もっとも大きな特徴は、その幅が広いことです。ですから、この歯が抜けてしまうと、顔立ちが変わってしまいます。時々、小学生の男の子で遊んでいてこの歯を強くぶつけて、抜けてしまうことがあります。この場合は、可能な限り抜けた歯を元に戻して、周囲の歯で固定します。結果的に脱落してしまうかもしれませんが、一度は再植処置を行ってみるべきです。
歯の幅は1番の80%ぐらいで、角も丸くなっています。形も個人差が大きく、先天的に欠損している場合もたまにあります。また、この歯の裏側には小さなくぼみ(盲孔)があいていることがあり、本人が気づかないうちにこの盲孔が虫歯になってしまいます。子供では虫歯の進行が早いので、神経に達しないうちに、発見しだい治療する必要があります。
32本中、、もっとも長い歯です。つまり、抜けにくく頼りになります。先端がとがっていて、顔立ちをつくるのに欠かせません。八重歯を歯列矯正で治すとき、3番を正常な位置に誘導するため、隣の4番を抜歯するのもこれらの特徴のゆえです。
なお、この3番がはえてこないとき、原因は先天欠損ではなく埋伏していることが一般的です。
1番から3番までを前歯と呼びます。つまり前歯は上に6本、下に6本あることになります。
4番から後ろの歯を臼歯(きゅうし)と呼びます。その中で4番と5番を小臼歯、6番から8番を大臼歯と呼びます。
ご自分の舌で、3番の歯の先端のとんがり(咬頭)を確認したら4番の特徴を舌で調べてみてください。そうです、4番はとんがりが内と外の2つあります。歯の神経も1本の歯に,2本通っていることが多いです。

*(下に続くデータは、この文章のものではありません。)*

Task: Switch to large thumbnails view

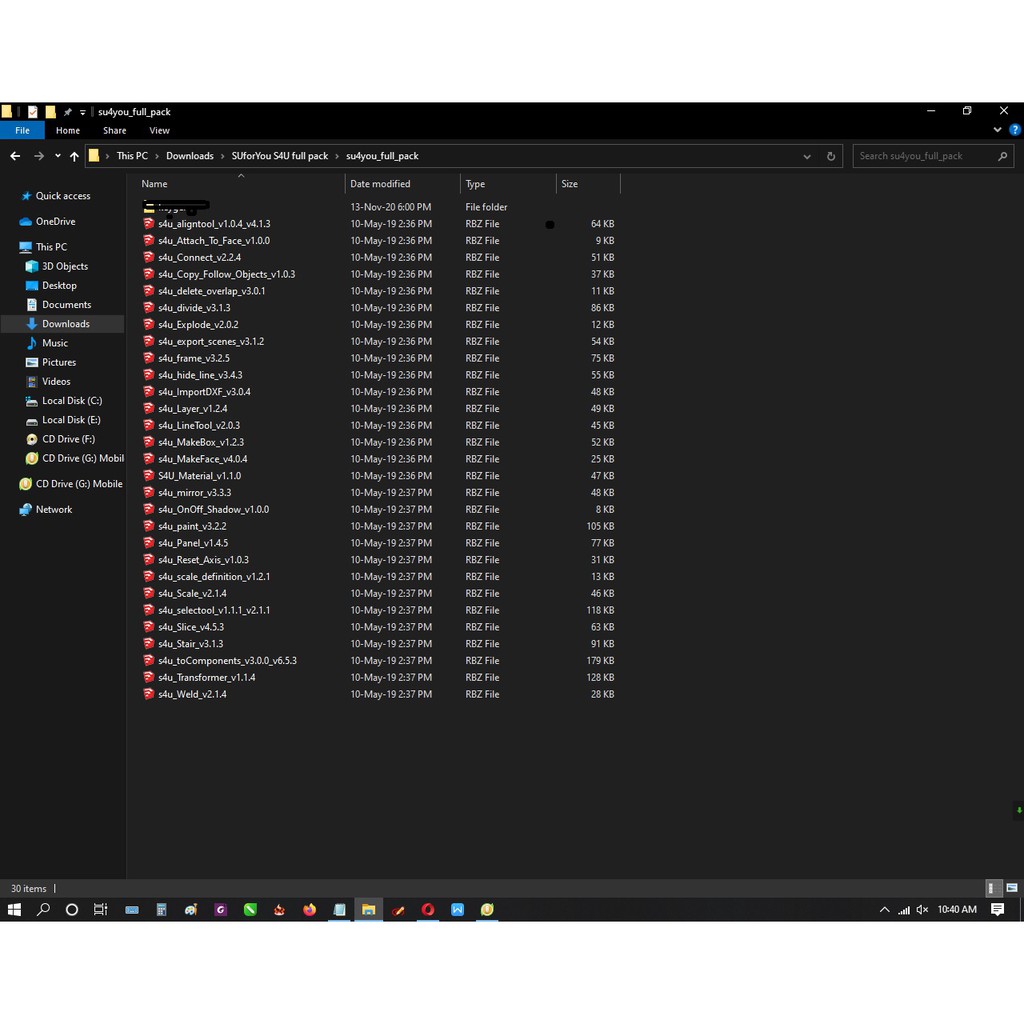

この4番は口をあけると見えるので、差し歯にする場合は、銀歯ではなく白い歯(歯の色に似せたかぶせる歯)にしたほうがよいでしょう。保険診療では、HJC(エイチジェーシー)あるいはCADCAM(キャドカム)といって樹脂の差し歯でします。なお、保険診療でHJCは、1番から5番の歯に認められており、CADCAMは4番目と5番目の歯に認められております。CADCAMは条件付きで6番目の歯に保険適応となります。現在では1番から3番の歯は、硬質レジン前装鋳造冠という、金属の前側にプラスチックスを貼り付けたものでかぶせることが一般的です。

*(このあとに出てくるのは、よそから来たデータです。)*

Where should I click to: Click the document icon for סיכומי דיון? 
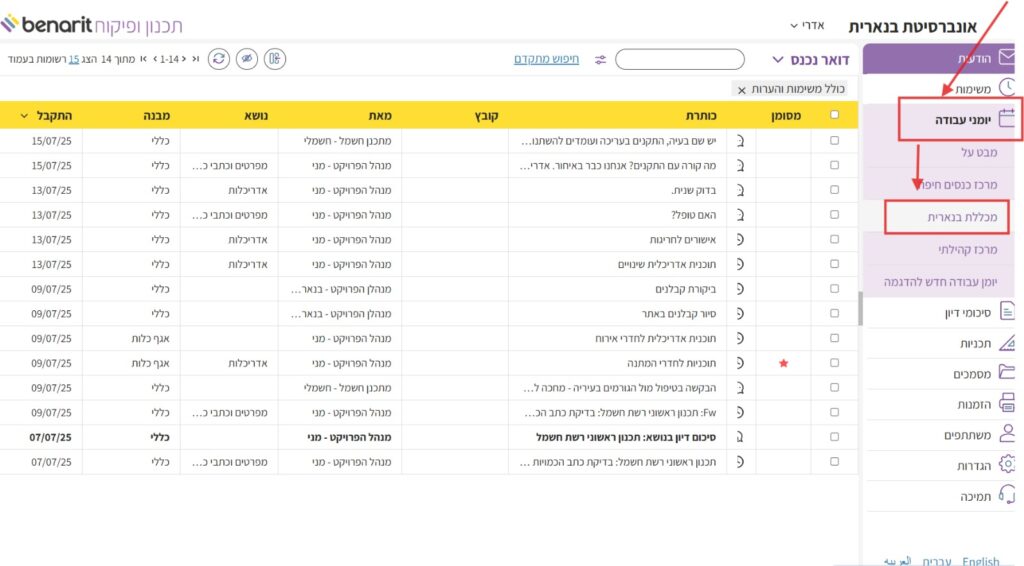(x=1006, y=313)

形は4番に似ています。でも、形全体が4番よりも丸みを帯びています。
なお1番から5番までが、乳歯から、はえ変わる永久歯です。つまり、Aの代わりに1番、Bの代わりに2番、Cの代わりに3番、Dの代わりに4番、そしてEの代わりに5番がはえてきます。
用語を解説します。
口の中での位置関係を表すのに、次の4つの言葉を使います。歯並びの中で1番に近いほうを近心(きんしん),遠いほうを遠心(えんしん)と言い、さらに同じ歯のなかでも1番に近い部位を近心、遠い部位を遠心と呼びます。
また、歯並びの上あご側、あるいは舌側を舌側といい、ほっぺた側を頬側と呼びます。
6番から歯の形が一変します。すなわち、歯の前後の長さ(近遠心径)のほうが、内外の長さ(頬舌径)よりも大きくなります。簡単に言うと、長方形です。
6番では、咬頭が4つあり、ひとつの歯に歯根は3本、神経も3本あります。
10人に一人くらいは、”カラベリの結節”があります。これは舌側近心咬頭の舌側に出現する”こぶ”です。ただ、これがあったからと言って別に何でもありません。2番の盲孔みたいに虫歯の好発部位でもありません。ただ、他の人とは少し違うというだけです。
6番よりも形が小さくなります。現実的な最後方歯であり、この歯の頬側の面が虫歯になりやすいです。
完全にはえていて、しかも正常な歯並びの位置にある人は20人に一人くらいではないでしょうか。
不完全なはえかたや、歯並びからそれた場所にはえている8番は抜歯するのが原則です。診療していて、この歯ほど個人差が大きい歯はないと思います。歯根が1本のものから3本あるものまでさまざまで、かつ歯根の形もほっそりしたものから、曲がってさらに途中でふくらんだものまで千差万別です。
この形態の特徴から8番を抜歯する際には、CTでその形態や位置を診断します。